Comfortably enjoying the knowledge that he had $300,000 or $400,000 in gold to the good, Swiftwater set about finding ways to spend it.

His first order “to the outside” was for a black Prince Albert coat and a black silk top hat, which came in in about five or six weeks and were immediately donned by Swiftwater. By this time he had become the owner of the Monte Carlo, the biggest gambling hall in Dawson.

“Tear the roof off, boys!” Swiftwater said when the players on the opening night swarmed in and asked what was the limit of the bets.

“The sky is the limit and raise her up as far as you want to go, boys,” said Swiftwater, “and if the roof’s in your way, tear it off!”

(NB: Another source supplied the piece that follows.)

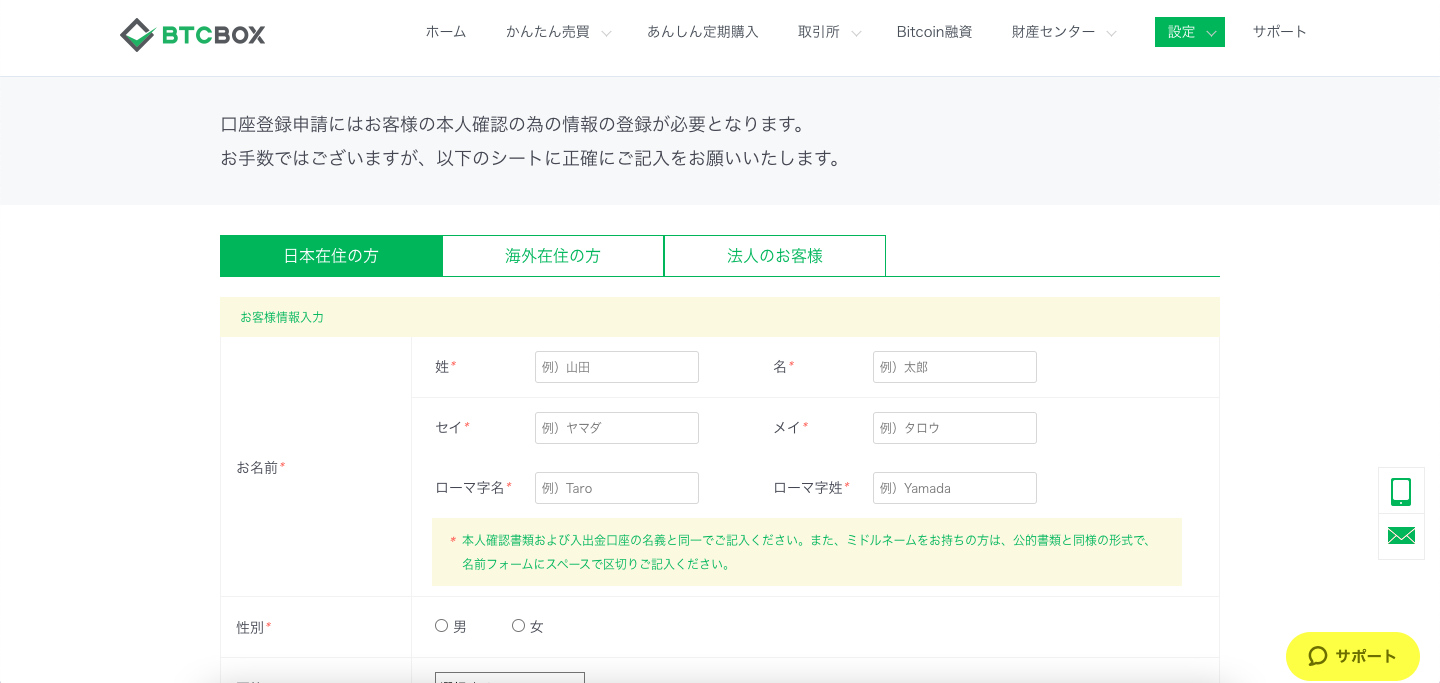This screenshot has height=683, width=1440.
Task: Expand the かんたん売買 dropdown
Action: click(549, 31)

Just about this time came the first of Swiftwater’s affaires d’l’amour, because a day or two previously five young women of the Juneau dance halls had floated down the river in a barge and gone to work in Dawson. There were two sisters in the group. Both of them were beautiful women, young, bright, entertaining and clever in the way such women are. They were Gussie and May Lamore.

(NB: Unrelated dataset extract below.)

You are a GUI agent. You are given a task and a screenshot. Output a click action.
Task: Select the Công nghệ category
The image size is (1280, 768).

“I am going to have a lady and the swellest that’s in the country,” Swiftwater told his friends, and then, donning his best clothes, the costliest he could buy in Dawson, Swiftwater went over to the dance hall, where the Lamore sisters were working, and ordered wine for everybody on the floor.

Gussie was dancing with a big, brawny, French-Canadian miner. Her little feet seemed scarcely to touch the floor of the dance hall as the miner whirled her around and around. She was little, plump, beautifully formed and with a face of more than passing comeliness.

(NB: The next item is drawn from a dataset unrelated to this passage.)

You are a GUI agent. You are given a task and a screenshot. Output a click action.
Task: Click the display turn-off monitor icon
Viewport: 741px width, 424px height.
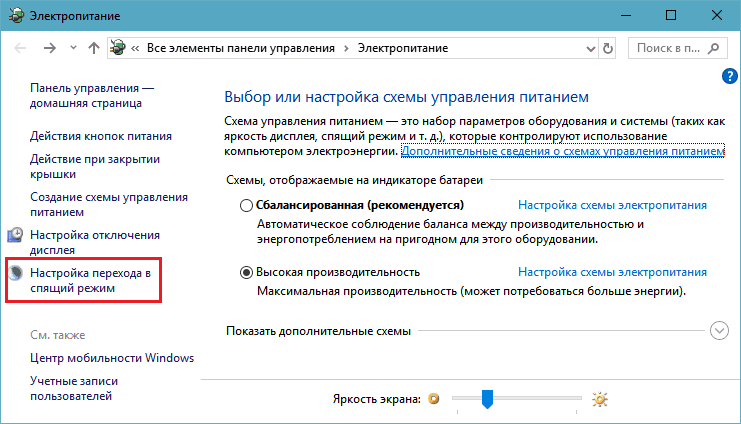click(16, 235)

You women of “the States”—when I say “the States” I simply speak of our country as do all the old-timers in Alaska, and not as if it was some foreign country, but as it really is to us, the home of ourselves and our forebears, yet separated from us by thousands of miles of iceclad mountain barriers and storm swept seas have no conception of the dance hall girl as a type of the early days of Dawson. Many of them were of good families, young, comely, and fairly well educated. What stress or storm befell them, or other inhospitable element in their lives drove them to the northern gold mining country, God knows it is not my portion to tell. Nor could any one of them probably, in telling her own life story, give the reasons for the appearance in these dance halls of any of her sisters.

It is enough for you and me to understand—and it requires no unusual insight into the human heart and its mysteries to do so—that when a miner had spent a few months in the solitude of the hills and gold lined gulches of the Yukon Valley, if he finally found the precious gold on the rim of the bedrock, his first thought was to go back to “town.”

Back to town? Yes, because “town” meant and still means to those hardy men any place where human beings are assembled, and the dance hall, in those rough days, was the center of social activities and gaieties.